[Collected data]
========

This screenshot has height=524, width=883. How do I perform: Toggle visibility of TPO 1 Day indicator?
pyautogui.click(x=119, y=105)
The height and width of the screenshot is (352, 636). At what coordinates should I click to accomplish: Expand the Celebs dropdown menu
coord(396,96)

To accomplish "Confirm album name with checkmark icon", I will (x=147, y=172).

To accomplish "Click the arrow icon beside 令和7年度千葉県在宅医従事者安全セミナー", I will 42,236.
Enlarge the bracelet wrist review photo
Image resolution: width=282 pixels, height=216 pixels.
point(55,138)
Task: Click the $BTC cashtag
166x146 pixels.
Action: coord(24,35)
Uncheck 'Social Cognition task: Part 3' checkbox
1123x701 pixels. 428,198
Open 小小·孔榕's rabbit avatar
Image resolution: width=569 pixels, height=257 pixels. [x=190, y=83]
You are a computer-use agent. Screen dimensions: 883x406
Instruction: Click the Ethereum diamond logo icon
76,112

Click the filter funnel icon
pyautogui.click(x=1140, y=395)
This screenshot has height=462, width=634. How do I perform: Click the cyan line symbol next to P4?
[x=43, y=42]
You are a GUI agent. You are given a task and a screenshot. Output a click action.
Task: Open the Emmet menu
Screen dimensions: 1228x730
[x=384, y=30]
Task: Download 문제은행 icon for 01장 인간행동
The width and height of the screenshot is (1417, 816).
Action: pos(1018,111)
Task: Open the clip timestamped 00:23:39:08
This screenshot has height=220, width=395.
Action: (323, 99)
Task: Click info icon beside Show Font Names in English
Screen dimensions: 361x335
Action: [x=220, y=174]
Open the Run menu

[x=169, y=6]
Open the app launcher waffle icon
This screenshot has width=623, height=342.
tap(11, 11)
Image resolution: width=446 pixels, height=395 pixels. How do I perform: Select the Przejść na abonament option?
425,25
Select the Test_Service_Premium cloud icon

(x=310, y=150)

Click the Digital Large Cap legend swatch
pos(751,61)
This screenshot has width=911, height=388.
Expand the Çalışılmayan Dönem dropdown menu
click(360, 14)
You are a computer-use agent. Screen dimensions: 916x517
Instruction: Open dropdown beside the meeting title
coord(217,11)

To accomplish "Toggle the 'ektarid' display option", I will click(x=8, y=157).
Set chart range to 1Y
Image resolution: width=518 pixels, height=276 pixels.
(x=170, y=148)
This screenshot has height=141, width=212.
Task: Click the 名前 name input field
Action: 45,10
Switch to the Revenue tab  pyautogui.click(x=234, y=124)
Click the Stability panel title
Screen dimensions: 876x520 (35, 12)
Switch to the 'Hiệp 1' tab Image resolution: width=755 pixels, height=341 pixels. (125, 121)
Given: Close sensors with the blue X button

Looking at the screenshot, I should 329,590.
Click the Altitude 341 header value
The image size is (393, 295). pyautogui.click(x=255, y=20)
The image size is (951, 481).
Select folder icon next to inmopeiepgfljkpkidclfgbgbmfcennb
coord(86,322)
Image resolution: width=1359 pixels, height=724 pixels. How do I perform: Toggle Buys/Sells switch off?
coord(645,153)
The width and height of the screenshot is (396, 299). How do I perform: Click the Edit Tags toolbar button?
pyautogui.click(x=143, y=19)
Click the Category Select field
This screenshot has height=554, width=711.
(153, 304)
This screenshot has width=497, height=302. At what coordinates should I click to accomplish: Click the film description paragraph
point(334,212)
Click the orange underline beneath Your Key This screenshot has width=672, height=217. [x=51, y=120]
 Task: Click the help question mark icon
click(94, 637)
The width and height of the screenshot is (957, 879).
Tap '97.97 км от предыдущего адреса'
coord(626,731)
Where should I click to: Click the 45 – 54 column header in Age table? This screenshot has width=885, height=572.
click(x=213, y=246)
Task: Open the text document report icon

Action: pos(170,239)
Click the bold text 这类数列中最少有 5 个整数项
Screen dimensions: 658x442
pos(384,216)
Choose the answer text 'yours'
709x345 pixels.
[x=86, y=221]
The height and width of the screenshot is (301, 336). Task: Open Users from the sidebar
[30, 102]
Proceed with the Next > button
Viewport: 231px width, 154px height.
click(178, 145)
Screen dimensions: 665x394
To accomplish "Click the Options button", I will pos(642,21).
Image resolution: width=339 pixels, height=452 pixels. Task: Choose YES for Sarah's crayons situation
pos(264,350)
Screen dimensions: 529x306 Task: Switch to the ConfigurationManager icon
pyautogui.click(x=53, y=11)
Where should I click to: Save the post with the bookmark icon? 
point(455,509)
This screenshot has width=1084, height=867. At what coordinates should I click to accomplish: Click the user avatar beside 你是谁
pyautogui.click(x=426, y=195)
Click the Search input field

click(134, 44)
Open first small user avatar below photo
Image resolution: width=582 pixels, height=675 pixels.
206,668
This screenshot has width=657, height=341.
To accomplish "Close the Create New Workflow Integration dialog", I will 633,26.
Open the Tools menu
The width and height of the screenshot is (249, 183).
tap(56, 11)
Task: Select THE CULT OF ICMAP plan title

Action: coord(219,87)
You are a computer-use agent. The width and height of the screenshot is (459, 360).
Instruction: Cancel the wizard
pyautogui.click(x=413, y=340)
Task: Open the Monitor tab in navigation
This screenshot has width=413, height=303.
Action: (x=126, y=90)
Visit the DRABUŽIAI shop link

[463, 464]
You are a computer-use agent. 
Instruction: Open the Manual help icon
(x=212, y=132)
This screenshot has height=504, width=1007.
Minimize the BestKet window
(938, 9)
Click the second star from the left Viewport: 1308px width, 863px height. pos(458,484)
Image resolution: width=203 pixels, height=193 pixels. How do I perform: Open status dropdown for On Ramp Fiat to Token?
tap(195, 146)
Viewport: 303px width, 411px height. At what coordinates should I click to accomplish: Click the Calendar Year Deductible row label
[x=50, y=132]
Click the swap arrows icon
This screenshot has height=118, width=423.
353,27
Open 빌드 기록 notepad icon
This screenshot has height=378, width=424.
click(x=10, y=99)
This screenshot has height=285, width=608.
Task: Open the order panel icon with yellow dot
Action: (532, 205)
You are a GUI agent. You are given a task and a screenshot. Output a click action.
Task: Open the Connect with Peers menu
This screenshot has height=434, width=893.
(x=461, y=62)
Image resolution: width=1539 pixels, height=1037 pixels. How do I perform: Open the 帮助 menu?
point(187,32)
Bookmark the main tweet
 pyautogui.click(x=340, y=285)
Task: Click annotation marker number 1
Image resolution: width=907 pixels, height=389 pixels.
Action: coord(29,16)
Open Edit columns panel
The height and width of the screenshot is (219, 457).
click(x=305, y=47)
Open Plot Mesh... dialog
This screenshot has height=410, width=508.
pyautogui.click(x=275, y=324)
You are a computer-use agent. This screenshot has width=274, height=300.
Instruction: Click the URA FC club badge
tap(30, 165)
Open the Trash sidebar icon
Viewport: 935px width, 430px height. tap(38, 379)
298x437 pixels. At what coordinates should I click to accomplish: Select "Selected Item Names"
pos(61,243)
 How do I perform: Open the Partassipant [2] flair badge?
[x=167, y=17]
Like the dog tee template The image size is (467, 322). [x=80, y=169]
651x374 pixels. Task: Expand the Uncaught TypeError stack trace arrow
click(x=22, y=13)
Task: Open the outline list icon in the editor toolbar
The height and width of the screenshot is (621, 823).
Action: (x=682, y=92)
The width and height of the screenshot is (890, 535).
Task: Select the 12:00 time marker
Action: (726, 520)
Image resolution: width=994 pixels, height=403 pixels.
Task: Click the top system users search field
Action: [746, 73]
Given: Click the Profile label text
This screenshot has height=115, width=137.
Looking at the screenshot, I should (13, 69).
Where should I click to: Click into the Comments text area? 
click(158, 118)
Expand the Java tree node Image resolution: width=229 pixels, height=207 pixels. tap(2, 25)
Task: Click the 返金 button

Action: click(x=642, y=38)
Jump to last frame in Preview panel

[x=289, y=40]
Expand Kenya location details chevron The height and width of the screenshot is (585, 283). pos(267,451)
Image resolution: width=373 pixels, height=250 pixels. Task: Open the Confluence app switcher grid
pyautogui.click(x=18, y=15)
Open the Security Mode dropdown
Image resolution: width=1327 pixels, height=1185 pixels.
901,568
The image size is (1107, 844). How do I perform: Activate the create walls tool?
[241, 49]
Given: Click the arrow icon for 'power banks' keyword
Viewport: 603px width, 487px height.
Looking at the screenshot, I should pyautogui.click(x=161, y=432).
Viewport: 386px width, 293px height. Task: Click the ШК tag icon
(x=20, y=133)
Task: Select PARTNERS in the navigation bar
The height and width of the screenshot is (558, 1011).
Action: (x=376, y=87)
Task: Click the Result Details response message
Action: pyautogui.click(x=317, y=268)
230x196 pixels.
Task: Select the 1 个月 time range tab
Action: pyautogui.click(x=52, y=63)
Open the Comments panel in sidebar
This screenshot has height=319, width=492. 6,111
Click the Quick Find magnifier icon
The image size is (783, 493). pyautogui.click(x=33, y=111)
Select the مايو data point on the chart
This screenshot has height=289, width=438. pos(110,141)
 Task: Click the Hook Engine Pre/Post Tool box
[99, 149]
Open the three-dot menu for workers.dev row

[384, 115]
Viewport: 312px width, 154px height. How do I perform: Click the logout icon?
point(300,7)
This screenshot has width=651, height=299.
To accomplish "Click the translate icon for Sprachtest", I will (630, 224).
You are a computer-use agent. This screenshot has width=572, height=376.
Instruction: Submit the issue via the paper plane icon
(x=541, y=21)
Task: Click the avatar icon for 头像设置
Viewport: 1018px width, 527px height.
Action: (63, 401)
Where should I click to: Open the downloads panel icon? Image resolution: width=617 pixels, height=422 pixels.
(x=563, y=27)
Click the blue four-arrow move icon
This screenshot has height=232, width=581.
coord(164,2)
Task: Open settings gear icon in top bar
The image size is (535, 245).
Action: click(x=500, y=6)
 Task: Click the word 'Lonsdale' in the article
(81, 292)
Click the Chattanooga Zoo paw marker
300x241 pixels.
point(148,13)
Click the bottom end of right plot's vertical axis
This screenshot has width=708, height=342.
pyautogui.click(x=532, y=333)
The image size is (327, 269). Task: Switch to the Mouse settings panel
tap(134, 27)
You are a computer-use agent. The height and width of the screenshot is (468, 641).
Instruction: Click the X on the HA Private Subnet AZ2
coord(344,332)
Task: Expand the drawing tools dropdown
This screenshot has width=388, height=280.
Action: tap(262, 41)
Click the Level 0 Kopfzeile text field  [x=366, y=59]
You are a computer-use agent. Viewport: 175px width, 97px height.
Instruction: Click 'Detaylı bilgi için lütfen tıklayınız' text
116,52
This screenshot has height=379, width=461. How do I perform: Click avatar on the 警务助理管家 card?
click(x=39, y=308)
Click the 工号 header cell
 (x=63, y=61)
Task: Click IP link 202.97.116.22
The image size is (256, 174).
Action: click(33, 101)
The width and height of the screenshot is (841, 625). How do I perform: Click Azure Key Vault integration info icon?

========

Whenever a line of the data includes the word "navigation", show that line in full.

Task: Open the Monitor tab in navigation
Task: Select PARTNERS in the navigation bar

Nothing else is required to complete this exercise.